Each PDF file being loaded cannot be larger than 2GB.
OCR functionality is included in the Advanced PDF object, which can be found in the Direct.Vsd.Library. Use the Advanced PDF object for getting text and tables from the PDF only.
The following languages are supported: Arabic, Armenian, Azeri, Bashkir, Bulgarian, Catalan, Croatian, Czech, Danish, Dutch, Estonian, English, Farsi, Finnish, Dutch, French, German, Greek, Hebrew, Hungarian, Indonesian, Italian, Japanese, Korean, Latin, Latvian, Lithuanian, Norwegian, Polish, Portuguese, Romanian, Russian, Slovak, Slovenian, Spanish, Swedish, Tatar, Thai, Turkish, Ukrainian, Vietnamese.
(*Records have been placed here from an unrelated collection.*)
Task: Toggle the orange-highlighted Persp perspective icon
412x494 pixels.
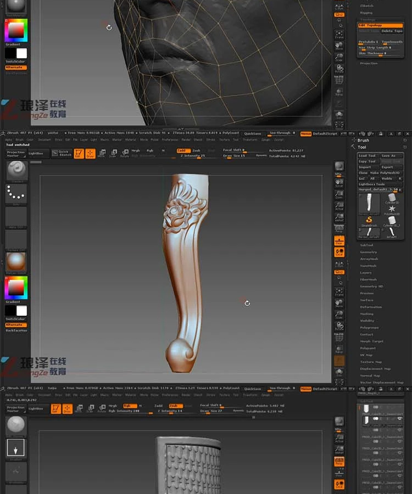Action: pyautogui.click(x=339, y=462)
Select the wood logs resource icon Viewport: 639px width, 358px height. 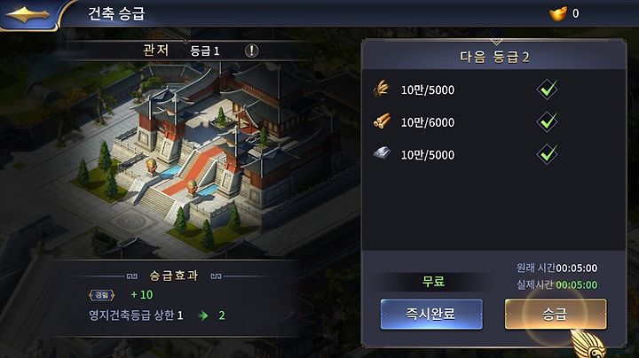coord(382,121)
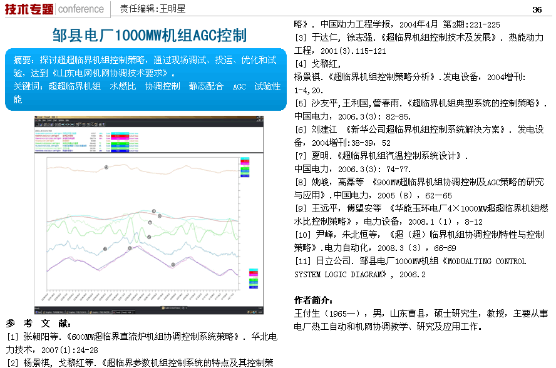Open the article title 邹县电厂1000MW机组AGC控制
Image resolution: width=556 pixels, height=368 pixels.
pos(149,34)
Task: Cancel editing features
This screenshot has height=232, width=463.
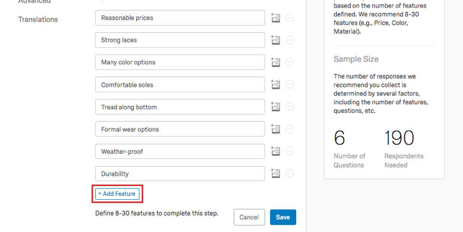Action: pyautogui.click(x=249, y=217)
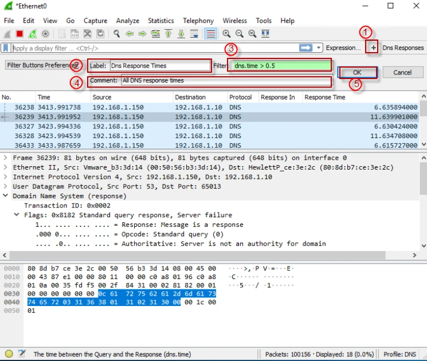Toggle auto scroll during live capture
The image size is (427, 361).
pyautogui.click(x=194, y=34)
Advanced PDF Object Functionality
You can review the available functions of the Advanced PDF object from the Direct.Vsd.Library in the Real-Time Designer.
To view Direct.Vsd.Library functionality:
-
In the Real-Time Designer, select the Project tab.
-
In the Reference section, browse to Library References > Direct.Vsd.Library.
-
In the Functionality tab, from the Type drop-down list, select Advanced PDF.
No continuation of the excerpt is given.